Bit priority in C...

ersmith · 2015-10-28 13:17

Fastrobot wrote: »

Ok.

What I think what I saw and forgot in x86 and some other processors is a slightly different format string.
There are typically three colon groups to inform GCC about what is going on.

_asm_ ( "\tinstruction dest,src options" : [macroname1] "desination constraints" (var name1), ... : [macroname2] "source constraints" (name2), ... : "clobbered register", ... )

For example, in x86, the destination flags might be "=rm" for destination flags meaning gcc is allowed to write to either a register or memory, and source constraints might be "rm" also meaning the source can be either register or memory.

Yes, this is a good summary of how constraints are written. But the GCC documentation may not be sufficiently clear on what constraints are for. GCC itself doesn't understand the assembly language, so the constraints are to tell it what are valid inputs and outputs for the instructions. For example, if the constraint says "r" (register) but the value is currently on the stack, GCC will know that it needs to load from the stack into a temporary and use that as input.

I think a blank field generally means no constraints at all. So, the command I wrote has no constraints on the destination but does have some constraints on the input field. That's why GCC did not kick out with an error. The variable %0 was defined to have constraints when used as an input field, but not when used as a destination.

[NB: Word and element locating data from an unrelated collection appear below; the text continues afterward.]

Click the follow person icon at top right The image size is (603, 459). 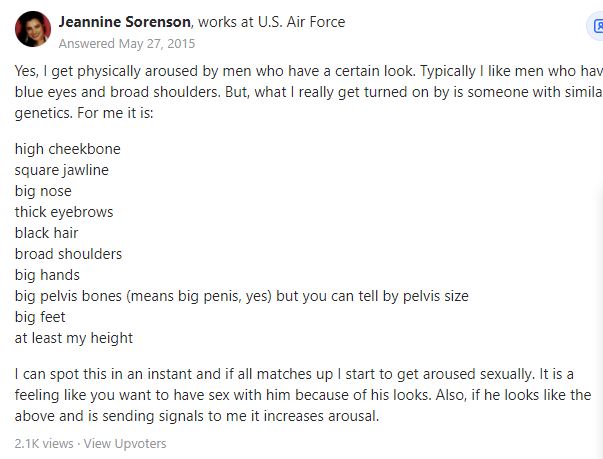pyautogui.click(x=596, y=28)
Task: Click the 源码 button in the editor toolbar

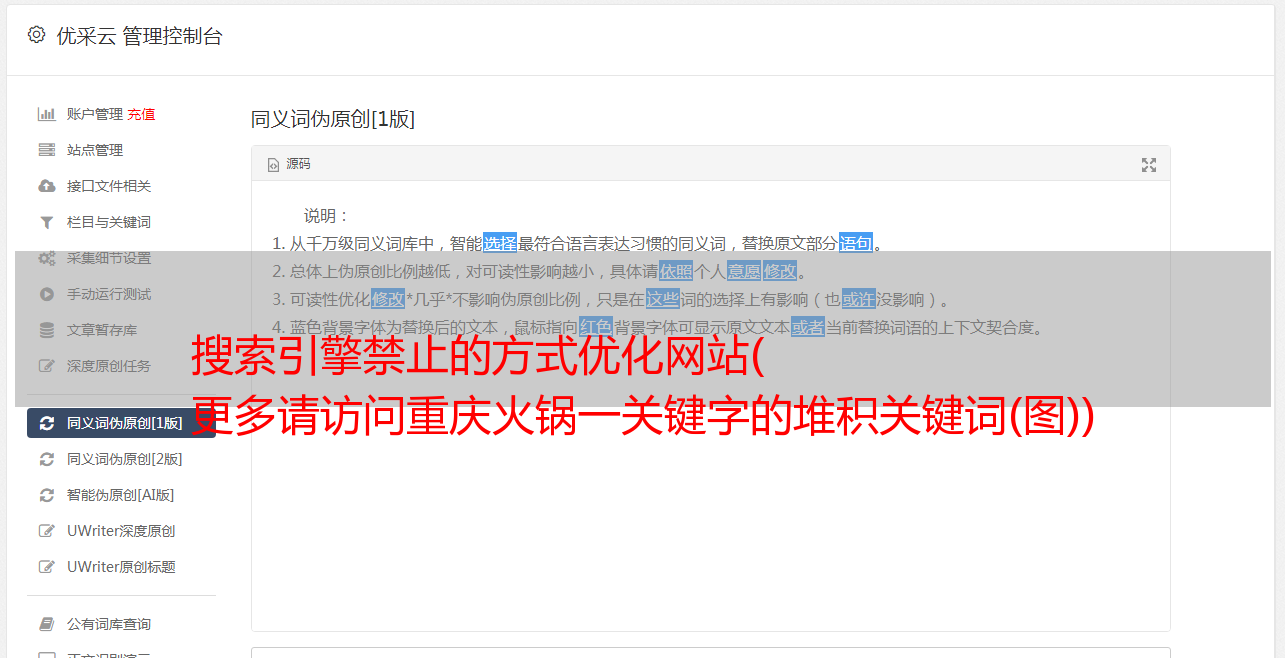Action: click(289, 164)
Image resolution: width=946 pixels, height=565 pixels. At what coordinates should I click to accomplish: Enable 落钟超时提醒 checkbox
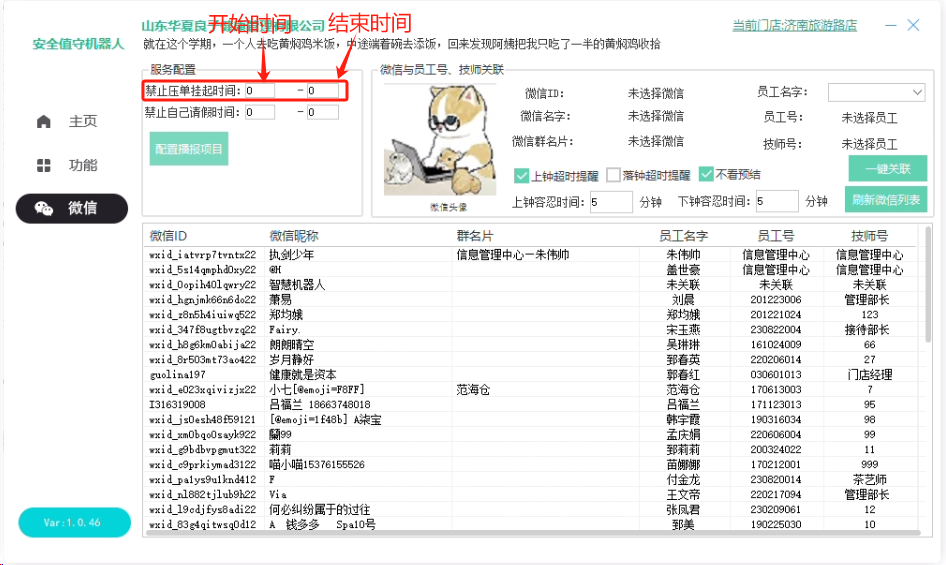point(614,175)
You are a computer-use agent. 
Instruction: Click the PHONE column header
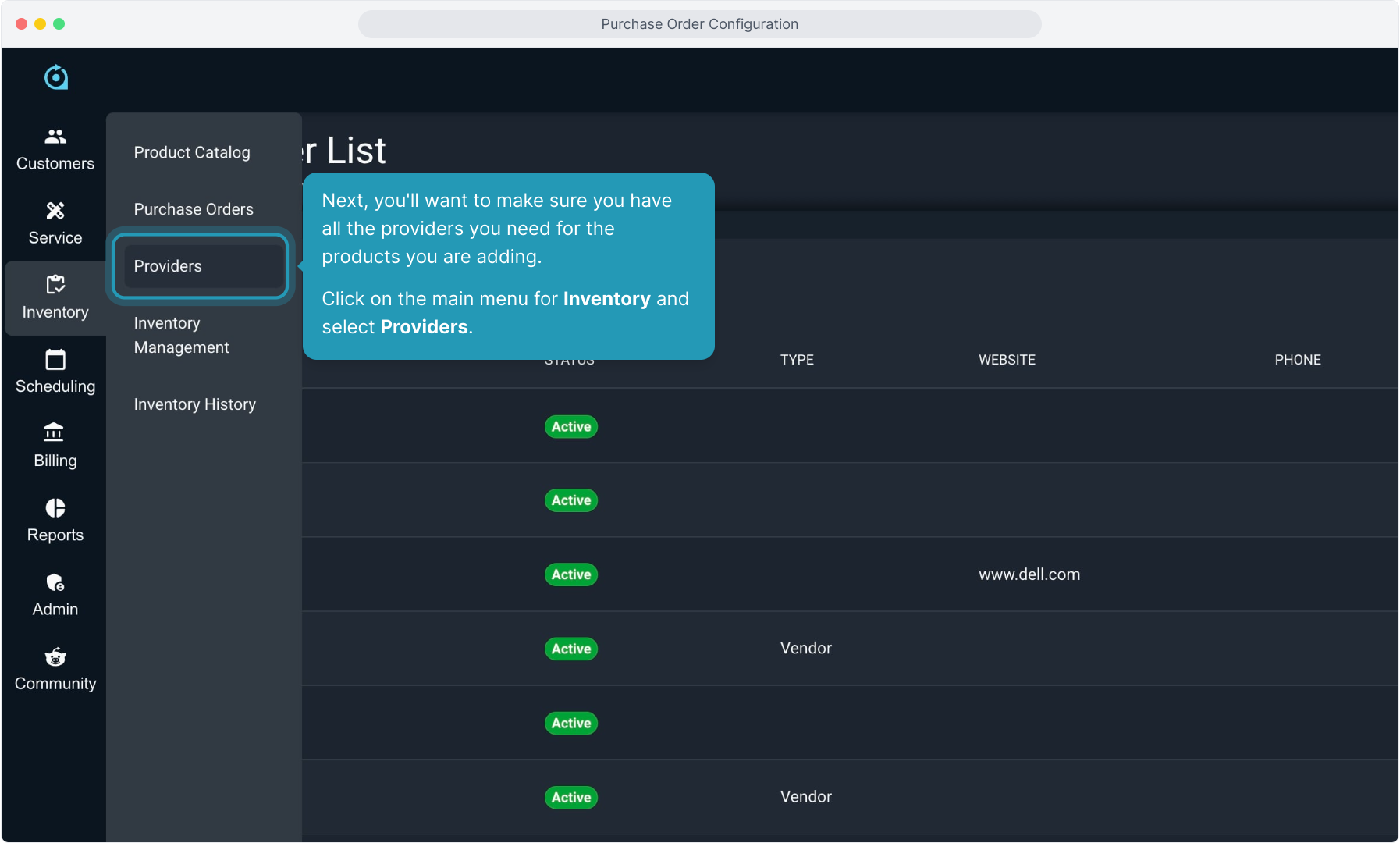click(x=1297, y=360)
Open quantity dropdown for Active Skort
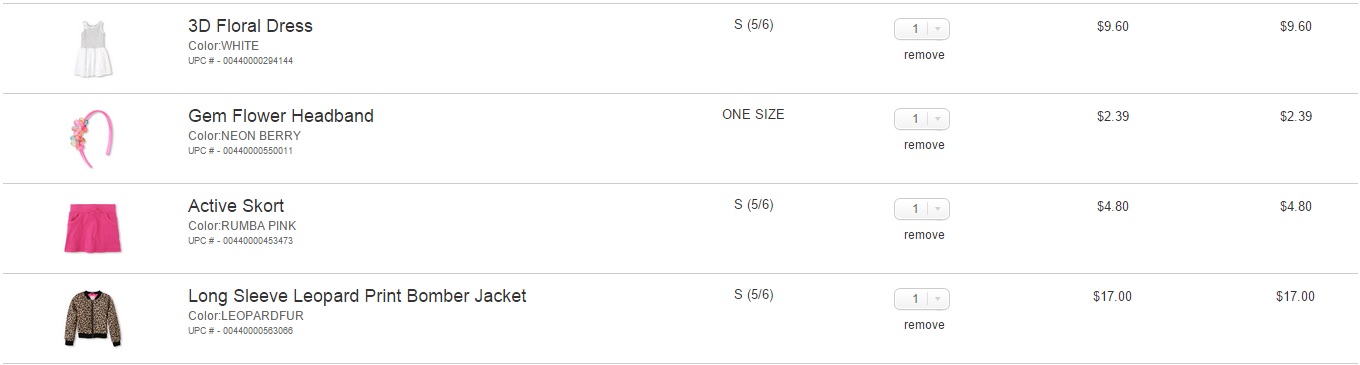 921,209

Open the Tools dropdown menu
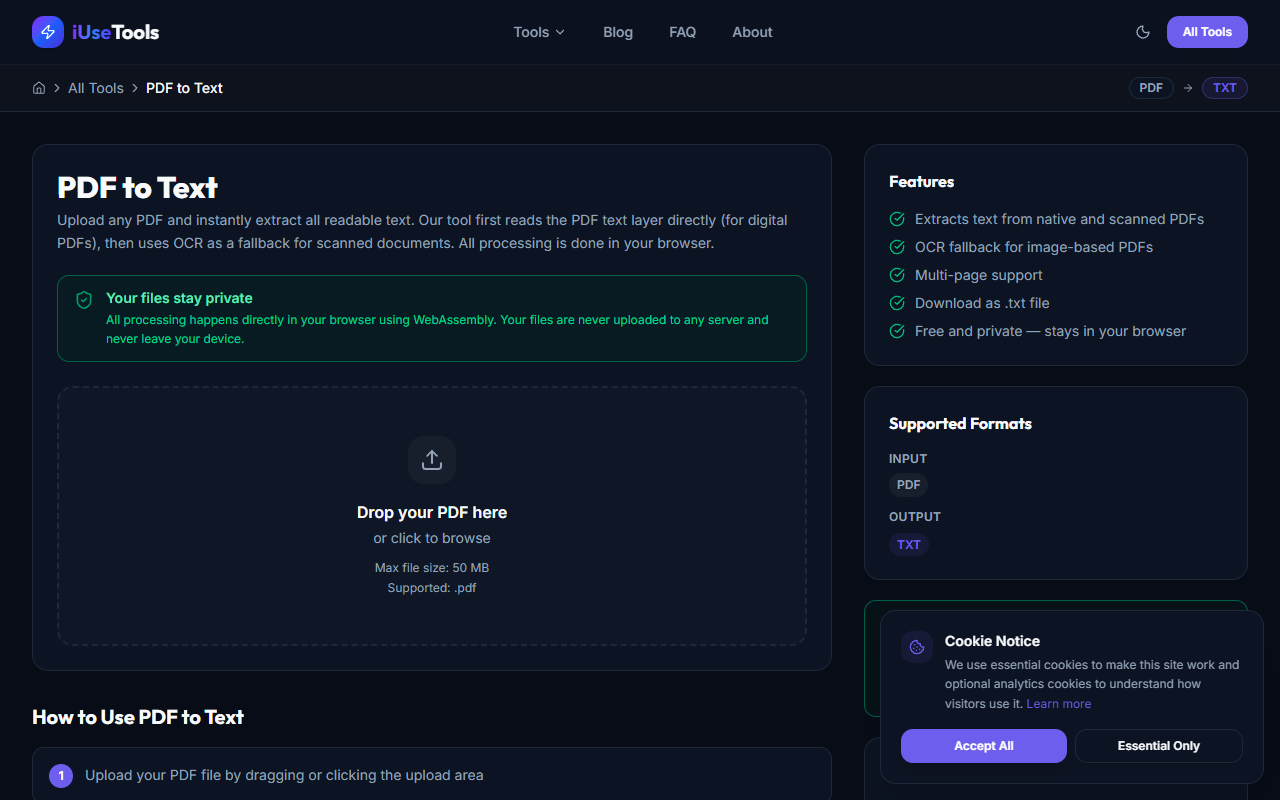(x=538, y=32)
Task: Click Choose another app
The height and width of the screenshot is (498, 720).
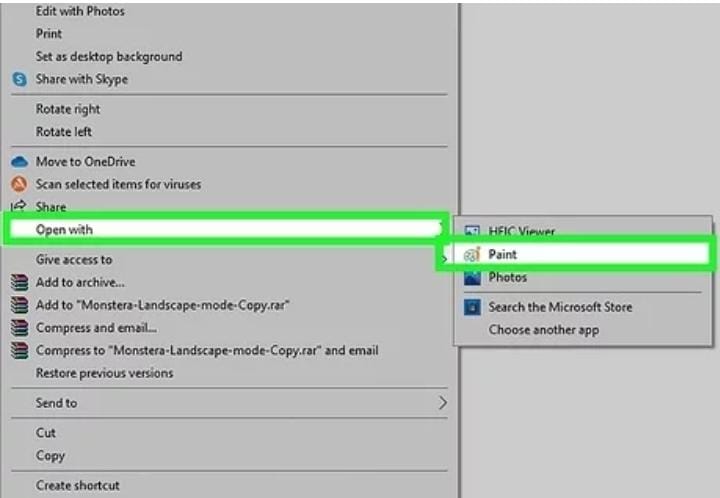Action: click(543, 330)
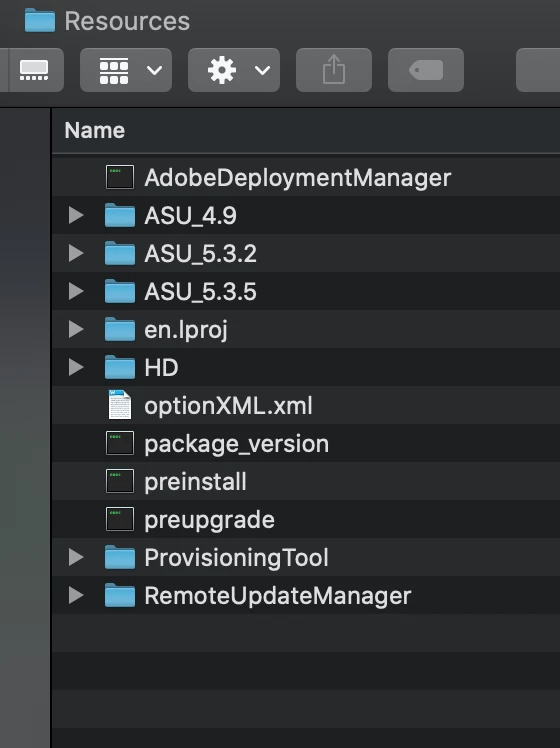Expand the ASU_5.3.2 folder triangle

(x=76, y=253)
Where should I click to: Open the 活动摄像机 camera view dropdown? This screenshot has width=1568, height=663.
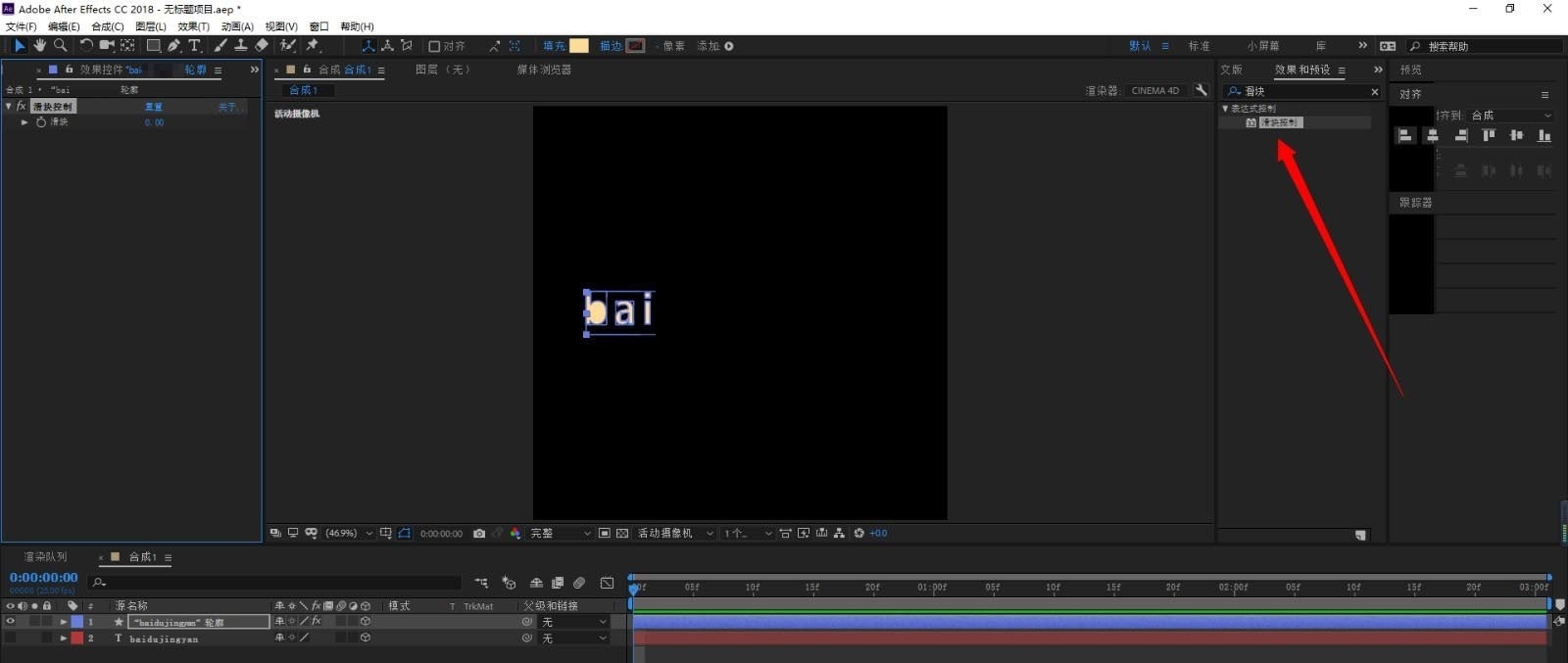pos(674,534)
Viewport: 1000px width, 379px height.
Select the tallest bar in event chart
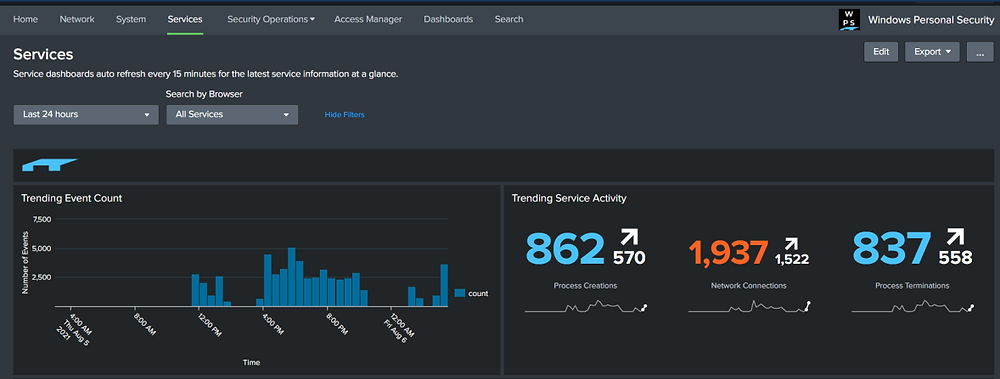tap(291, 278)
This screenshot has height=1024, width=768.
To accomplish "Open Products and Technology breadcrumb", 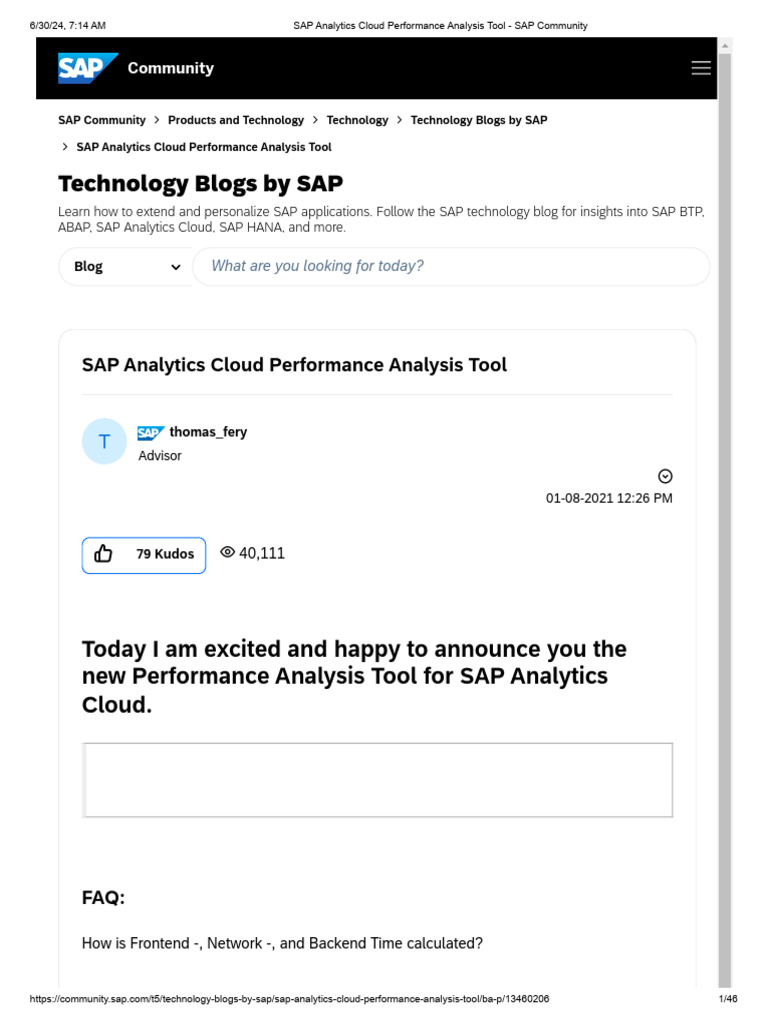I will [x=236, y=120].
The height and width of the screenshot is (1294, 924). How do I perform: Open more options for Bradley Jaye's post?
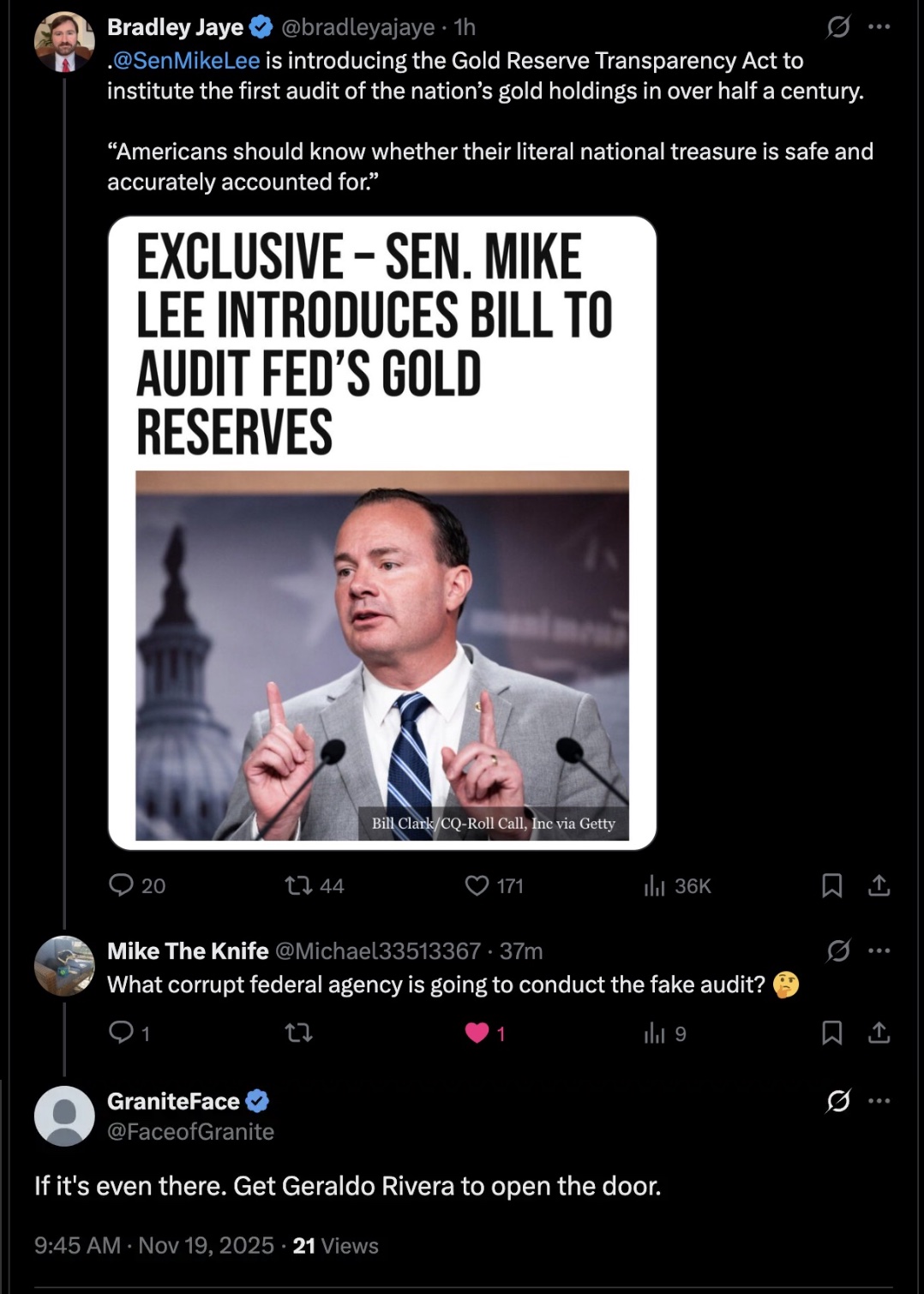(x=879, y=27)
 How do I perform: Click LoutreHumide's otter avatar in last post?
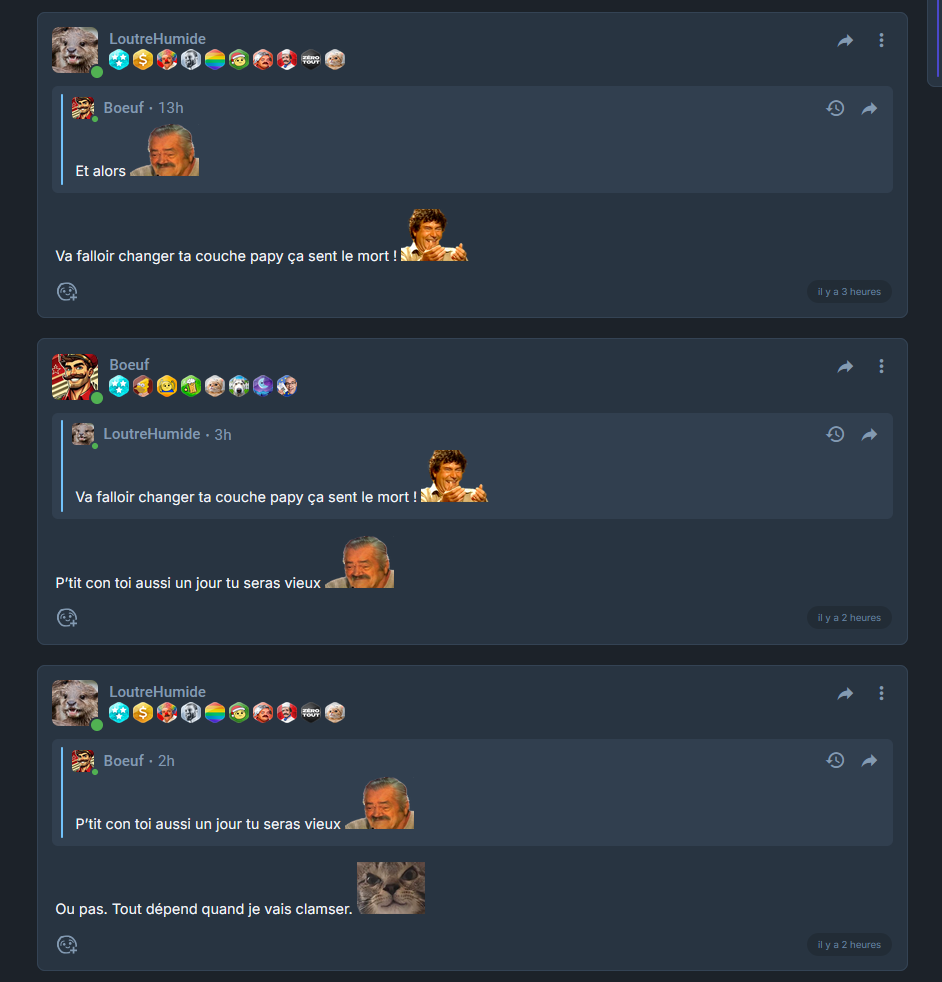[x=75, y=703]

I think it's probably safest to always provide the appropriate constraints. If you don't, it's possible that sometimes GCC will emit invalid assembly language (e.g. trying to pass an immediate value to an instruction that doesn't support it).

For the Propeller pretty much all outputs can have constraint "rC" ("r" means a register, which for PropGCC means one of the 16 registers reserved for the compiler, and "C" means a COG memory location". Inputs are generally "rCI", where "I" stands for an immediate value in the range 0-31. Obviously there are a few exceptions to this.

Only the rdlong,rdword, and rdbyte instructions can support an "m" input constraint ("m" means memory, which for PropGCC means HUB memory) and only wrlong, wrword, and wrbyte allow an "m" output constraint.

Eric

ersmith · 2015-10-28 13:29

Fastrobot wrote: »

I don't remember if it came with simple IDE or not; I think I may have recompiled it from source on github. I do remember having to upgrade several things, including recompiling gdb separately to get it to work at all.

If you're comfortable with compiling it from source (and it sounds like you are; you seem to know your way around code!) then I'd recommend grabbing David Betz's propeller-gcc repository at https://github.com/dbetz/propeller-gcc. That has up-to-date versions of everything. The gdb in there is probably a bit better than the one you struggled with, although it's still pretty much alpha -- there hasn't been much interest in gdb, alas. That repo also gives you the choice of building "gcc" (the cutting edge gcc 6 repo) or "gcc4" (the stable gcc 4.6.1 repo).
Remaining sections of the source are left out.